2021 Spring 21 Pre-capstone Innovation Final Presentation: Split Air Sensor
June 7, 2021
Alara Tuncer
Split-Air Sensor designed by finalists Simon Kahn (CSE major), Benjamin Liang (CSE major) and Palak Jauhari (CBE major) promises to “change the landscape for air pollutant quantification” in underground transit systems. This innovative air quality sensor is designed to accurately detect particulate matter, PM, in the underground air so that health risk assessments can be made accurately.
PM is one of the major contributors to air pollution. PM is found in two forms, PM 2.5 and PM 10, with the diameters of 2.5 microns or less and the diameters of 10 to 2.5 microns, respectively. Inhaling both forms are known to causes irritation and inflammation in the lungs. PM 2.5 has the capacity to be deposited deep in the lungs, in fact, Diesel PM is particularly dangerous because of its approximate size being smaller than 1 microns leading to a greater risk of deposition and accumulation deep within the tissues.
According to a recent study published by NYU Langone, NYC subway stations have high levels of PM 2.5. The average PM levels in the NYC subway stations is 77 times more than that found above ground, causing severe respiratory health risks to transit workers as well as daily commuters. The study presents concerning data regarding underground transit stations, concluded that the PATH and NYC subway stations had the highest levels of PM 2.5 across all the stations studied in Northeast US. Unfortunately, the study also stated that the PM levels may be underestimated, deflating health risks well. Without knowing the level of hazardous parameters, how can we accurately estimate the risks and devise robust solutions against these health hazards?
To date, PM measuring devices are not designed to detect PM levels underground. They are designed to measure PM levels at ambient outside temperatures. Existing methods of evaluating PM cannot detect aggregate matters which are commonly found underground and contribute to health effects. This was the driving force for the finalist’s design in creating a sensor that was able to detect PM levels underground.
The major issue with accurately monitoring PM 2.5 underground is related to distinguishing between iron oxide and carbon soot. Both compounds have a similar color and a refractive index which has made identification and classification underground difficult. Current approaches of isolating black carbon from iron oxide require multi-step chemical processes and several reagents. These are not practical methods that can be utilized underground.
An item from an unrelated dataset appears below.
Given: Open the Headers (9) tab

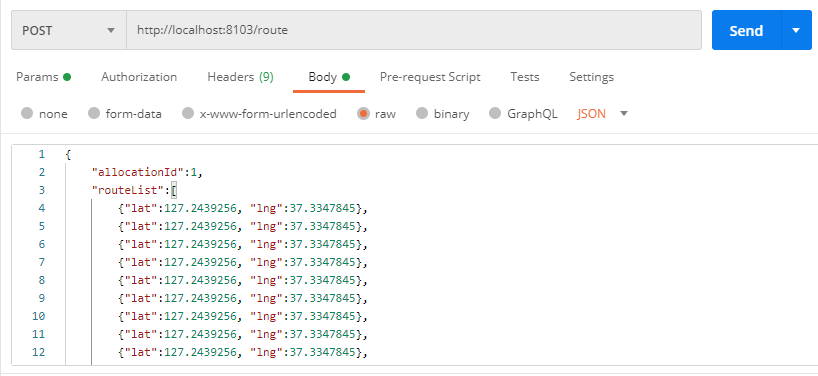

Prototype of Split Air Sensor
As a result, Kahn, Liang, and Jauhari hope to design an innovative air quality sensor which is able to quantify PM 2.5 found underground by isolating black carbon from iron particles, steel dust as well as other metals that form health damaging aggregates.
The design includes a microscale virtual impactor that exploits the size difference to separate PM 2.5 from PM 10. First, a mesh filter will act like a sieve to separate the incoming particles that are larger than PM10. Next, the PM 10 will go through the center while PM 2.5 will be propelled to go through the top channels. Lastly, making use of the magnetic property of some iron oxide compounds, a magnetic current will be used to aid sound waves to separate the PM 2.5 particles from black carbon. Fascinating!
There are still several questions unanswered. Nevertheless, the finalists will surely address these and other future challenges that may arise with further research. We wish Kahn, Liang, and Jauhari the best of luck in their project. As undergraduates, they have already done incredible amounts of research to formulate this idea. Undoubtedly, this engineered PM measuring device will change our outlook on air pollutants found underground, allowing us to better assess health risks and create targeted solutions devised to combat polluting hazards.